District Court of Appeal of Florida, First District.
*509 Jeffrey A. Conner and Lyman T. Fletcher, Jacksonville, for Appellant.
James G. Roberts of Roberts & Reiter, P.A., and Michael J. Korn of Korn & Zehmer, P.A., Jacksonville, for Appellee.
KAHN, J.
Appellant raises two grounds in her motion to set aside the final judgment of dissolution of marriage and settlement agreement filed pursuant to Rule 1.540(b), Florida Rules of Civil Procedure (1998), and Rule 12.540, Florida Family Law Rules of Procedure (1998). The first ground alleges that appellant entered into the mediated marriage settlement agreement upon which the final judgment is based under duress. The second ground alleges that appellee filed a fraudulent financial affidavit that concealed appellee's income and corporate and personal bank accounts.

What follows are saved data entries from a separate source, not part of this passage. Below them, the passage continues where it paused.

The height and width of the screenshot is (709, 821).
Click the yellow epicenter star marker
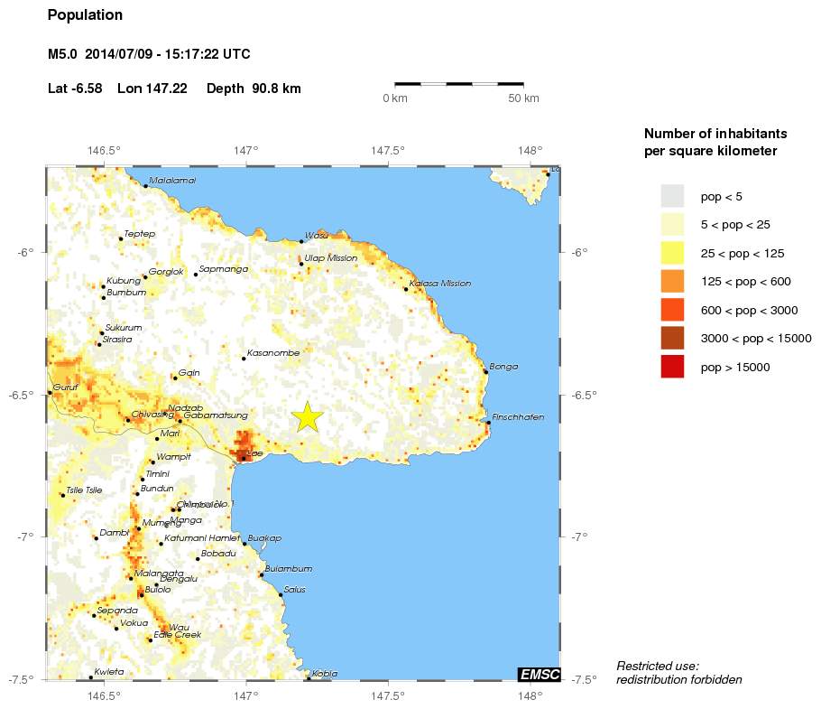pos(308,417)
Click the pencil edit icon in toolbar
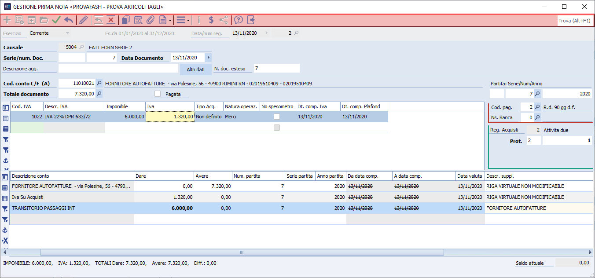This screenshot has width=595, height=278. pyautogui.click(x=83, y=20)
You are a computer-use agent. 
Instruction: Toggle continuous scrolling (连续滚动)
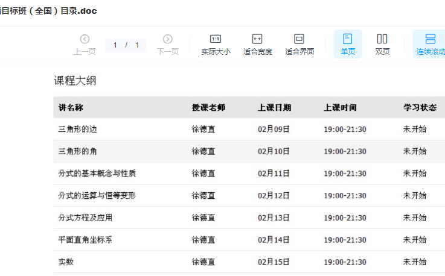click(x=430, y=45)
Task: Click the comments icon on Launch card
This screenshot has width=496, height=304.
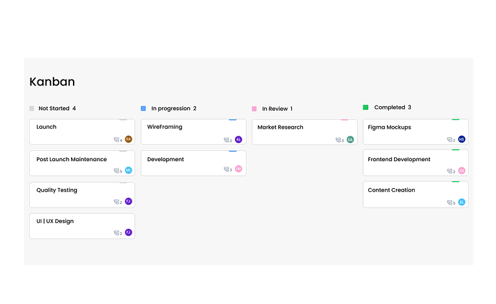Action: click(116, 140)
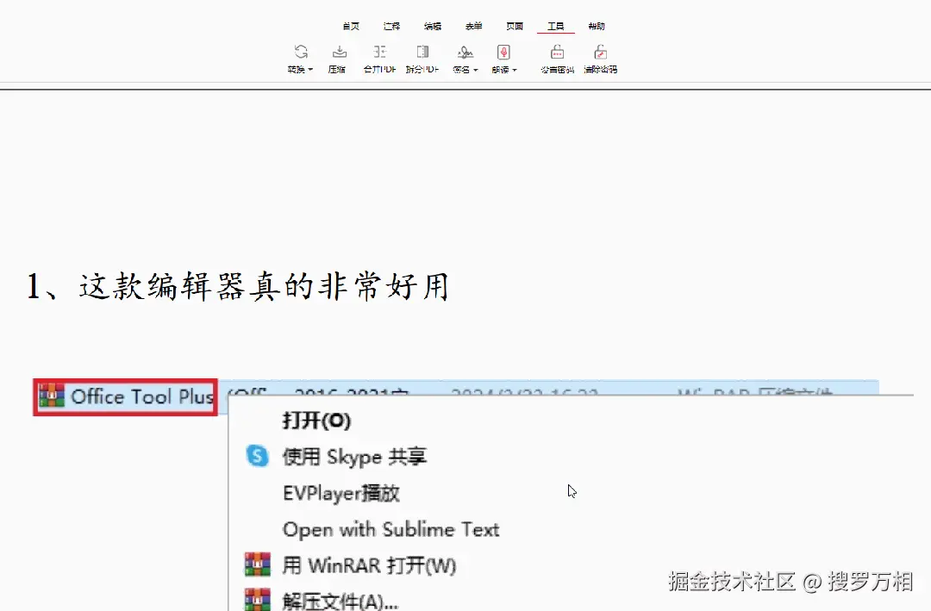This screenshot has height=611, width=931.
Task: Expand the 签名 (Signature) dropdown
Action: pyautogui.click(x=475, y=70)
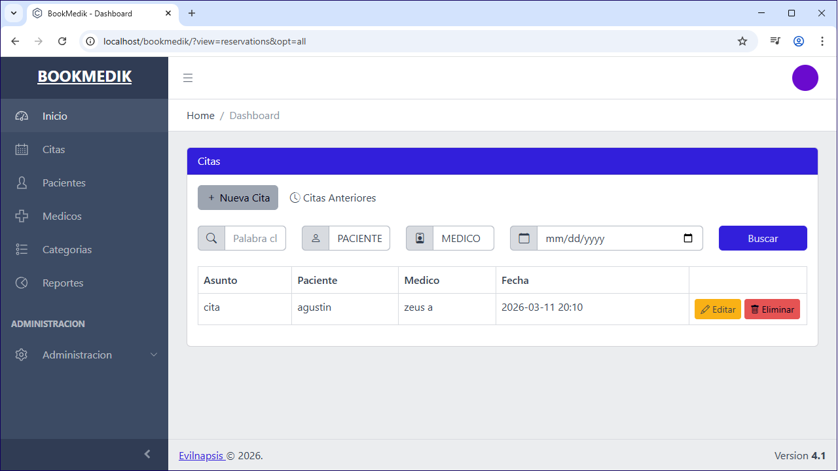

The trial court correctly dismissed appellant's motion in so far as appellant relied upon the claim of duress. The record reflects, and the trial court found, that prior to the entry of final judgment, appellant filed a motion with an identical claim of duress in an effort to set aside the mediation settlement agreement. Appellant later withdrew the motion and filed a waiver with the court which stated that appellant had no objections to the entry of final judgment upon the settlement agreement. By raising the same claim of duress again in her motion to set aside the final judgment, appellant simply refiled a motion she previously withdrew and waived on the record nearly a year earlier. Rule 1.540(b) does not empower a trial court to upset the finality of a judgment in cases where a voluntary dismissal is based upon a party's "tactical error" and not upon "grounds set out in the rule." Miller v. Fortune Ins. Co., 484 So. 2d 1221, 1223-24 (Fla.1986). Appellant has not argued that the withdrawal and waiver of her initial claim of duress was induced by additional fraud or any other reason contemplated in Rule 1.540. Appellant's decision to withdraw the motion and refile the same claim a year later when she was more prepared to argue its merits was a tactical error. Were we to allow, on these facts, a repeat claim of duress, we would exceed the limits of Rule 1.540(b) relief, violate the doctrine of res judicata and upset the finality of the judgment. See Miller, 484 So.2d at 1223-24. Accordingly, we affirm this point on appeal.
Though the trial court correctly dismissed appellant's motion upon the first ground, the trial court erred in dismissing appellant's motion upon the second ground. It may have seemed judicially efficient for the trial court to find, based upon its knowledge of the case, that the corporate and individual accounts appellant referred to rather broadly in her motion were actually specific accounts appellee had already disclosed. Nonetheless, appellant did not, in fact, specify in her motion which particular accounts she alleged appellee concealed. While appellant is required to plead fraud with such particularity as the circumstances may permit pursuant to Rule 1.120(b), Florida Rules of Civil Procedure (1998), failure to do so should not have resulted in the trial court filling in the gaps with potentially extraneous evidence and dismissing the motion with prejudice. Cf. Weaver v. Leon County Classroom Teachers Ass'n, 680 So. 2d 478, 481 (Fla. 1st DCA 1996) (holding that a court may not go beyond the four corners of a complaint in testing the legal sufficiency of the allegations); Fish v. Post of Amvets No. 85, 560 So. 2d 337, 339 (Fla. 1st DCA 1990) ("Where a complaint is dismissed based on extraneous evidence leading the judge to believe that the plaintiff is not entitled to relief, the judge has *510 reversibly erred."). If appellant pled fraud with sufficient particularity, she was entitled to an evidentiary hearing on the merits. See Gostyla v. Gostyla, 708 So. 2d 674, 675 (Fla. 2d DCA 1998) (finding a motion to set aside final dissolution of marriage that sufficiently alleged intrinsic fraud entitled appellant to a hearing on the merits of the motion). Accordingly, we reverse on this point and remand to the trial court to either grant appellant leave to amend her motion to allege fraud with greater particularity or hold an evidentiary hearing on the merits of the motion's second ground.
AFFIRMED IN PART, REVERSED IN PART and REMANDED for further proceedings consistent with this opinion.
BARFIELD, C.J., and DAVIS, J., CONCUR.